▶ _SOURCE DOCUMENT_:
========================================
Reputation: 1
I am using the combined tagger described in the nltk book - chapter 5
Here is the code
t0 = nltk.DefaultTagger('NN')
t1 = nltk.UnigramTagger(train_sents, backoff=t0)
t2 = nltk.BigramTagger(train_sents, backoff=t1)
Since the default tagger tags every token to NN
every token that is goes to t0 will be tagged NN
they say this can be resolved by following below method
Our approach to tagging unknown words still uses backoff to a regular-expression tagger or a default tagger. These are unable to make use of context. Thus, if our tagger encountered the word blog, not seen during training, it would assign it the same tag, regardless of whether this word appeared in the context the blog or to blog. How can we do better with these unknown words, or out-of-vocabulary items?
========================================
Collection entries
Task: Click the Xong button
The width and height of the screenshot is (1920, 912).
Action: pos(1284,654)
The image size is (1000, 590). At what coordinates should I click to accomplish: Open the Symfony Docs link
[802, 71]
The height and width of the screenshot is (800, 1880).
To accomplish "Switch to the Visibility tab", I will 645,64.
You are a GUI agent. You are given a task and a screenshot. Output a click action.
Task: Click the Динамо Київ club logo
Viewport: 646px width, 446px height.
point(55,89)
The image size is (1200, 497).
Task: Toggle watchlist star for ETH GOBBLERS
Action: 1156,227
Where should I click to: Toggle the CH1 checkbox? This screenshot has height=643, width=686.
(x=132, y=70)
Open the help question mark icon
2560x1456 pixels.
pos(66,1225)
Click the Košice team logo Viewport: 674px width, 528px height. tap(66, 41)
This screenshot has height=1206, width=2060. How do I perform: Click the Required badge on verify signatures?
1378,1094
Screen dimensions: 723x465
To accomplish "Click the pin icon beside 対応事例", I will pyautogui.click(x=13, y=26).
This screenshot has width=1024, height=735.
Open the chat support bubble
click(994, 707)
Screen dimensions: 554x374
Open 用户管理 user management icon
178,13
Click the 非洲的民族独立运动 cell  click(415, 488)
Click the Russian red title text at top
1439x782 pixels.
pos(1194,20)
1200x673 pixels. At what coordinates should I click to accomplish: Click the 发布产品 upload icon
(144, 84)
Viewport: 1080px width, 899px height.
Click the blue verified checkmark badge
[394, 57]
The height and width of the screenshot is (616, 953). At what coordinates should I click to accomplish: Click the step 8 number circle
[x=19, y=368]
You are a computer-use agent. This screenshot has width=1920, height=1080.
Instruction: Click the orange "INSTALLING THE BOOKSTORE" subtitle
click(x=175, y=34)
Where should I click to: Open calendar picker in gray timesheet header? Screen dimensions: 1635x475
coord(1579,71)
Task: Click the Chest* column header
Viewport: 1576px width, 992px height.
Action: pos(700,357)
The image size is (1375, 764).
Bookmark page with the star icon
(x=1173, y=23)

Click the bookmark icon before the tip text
========================================
▶ _STATED PROBLEM 1_:
In the forum post about the NLTK combined tagger, which tag does the default tagger assign to every token?
▶ _STATED PROBLEM 2_:
Return the passage from the NLTK tagger post starting at "t2 = nltk.BigramTagger(train_sents, backoff=t1)" and ending at "or out-of-vocabulary items?".

▶ _SOLUTION 1_:
NN

▶ _SOLUTION 2_:
t2 = nltk.BigramTagger(train_sents, backoff=t1)
Since the default tagger tags every token to NN
every token that is goes to t0 will be tagged NN
they say this can be resolved by following below method
Our approach to tagging unknown words still uses backoff to a regular-expression tagger or a default tagger. These are unable to make use of context. Thus, if our tagger encountered the word blog, not seen during training, it would assign it the same tag, regardless of whether this word appeared in the context the blog or to blog. How can we do better with these unknown words, or out-of-vocabulary items?